Ethics and dissemination
Ethics committee approvals have been gained through the University of Queensland Medical Research Ethics Committee (2008002260), the Children's Health Services District Ethics Committee (HREC/08/QRCH/112), the Mater Health Services Human Research Ethics Committee (1520EC), the Cerebral Palsy League of Queensland (CPLQ 2008/ 2010 1029), Gold Coast Health Service District Human Research Ethics Committee (HREC/09/QGC/88), Central Queensland Health Services District Human Research Ethics Committee (SSA/10/QCQ/13) and the Townsville Health Service District Human Research Ethics Committee (HREC/09/QTHS/96). There are no known health or safety risks associated with participation in any aspect of the described study. All families will give written informed consent to participate, and they are able to withdraw their child from the study at any time without explanation, without any penalty from staff at the Royal Children's Hospital or University of Queensland, or any effect on their child's care. Data collected in this study will be stored in a coded reidentifiable form (by ID number). Each child has three assessment appointments across the duration of the larger study, which necessitates data to be reidentifiable.
To our knowledge, this protocol outlines the first large population-based study using direct clinical feeding assessment in young children with CP. The results of this study are planned to be published in peer reviewed medical and clinical journals, and presented at relevant international conferences. The following publications are proposed:
Validity and reproducibility of measures of orophayrngeal dysphagia for young children with CP.
Oropharyngeal dysphagia in young children with CP and its relationship to gross motor skills.
Oral phase impairment in young children with CP.
Pharyngeal phase impairment in young children with CP.
Functional feeding skills, food and fluid texture inclusion in diets of young children with CP.
Longitudinal relationships between orophayrngeal dysphagia, gross motor skills, growth and nutritional status in young children with CP.
Contributions KAB, KAW, KLB and RNB contributed to the study protocol. PSWD, RNB, KLB, RSW and KAW contributed to study concept, design and grant writing.
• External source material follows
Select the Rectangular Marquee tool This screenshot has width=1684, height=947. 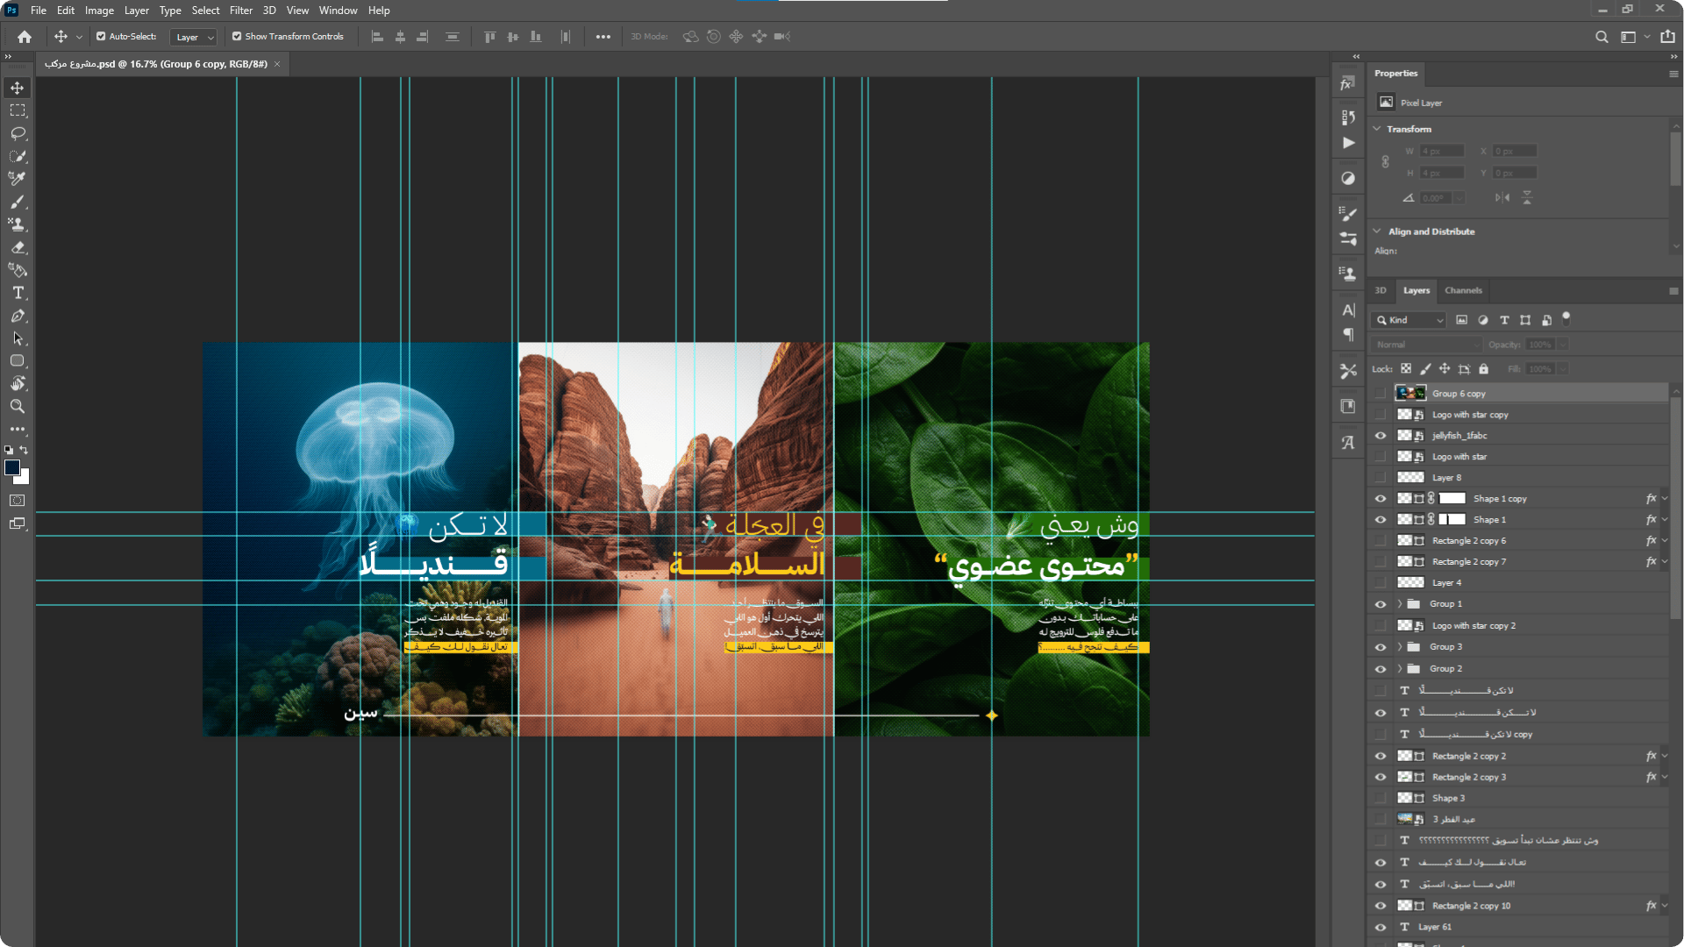tap(18, 110)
All authors read, critically revised and approved the final manuscript.
Funding This work was supported by the National Health and Medical Research Council (NHMRC) Postgraduate Medical and Dental Scholarship (1018264—KAB), NHMRC Career Development Fellowship (APP1037220—RNB) and NHMRC Research Grants (569605 and 465128).
Competing interests None.
Ethics approval University of Queensland Medical Research Ethics Committee (2008002260).
Provenance and peer review Not commissioned; externally peer reviewed.
Data sharing statement Further details of the study protocol can be requested from the corresponding author.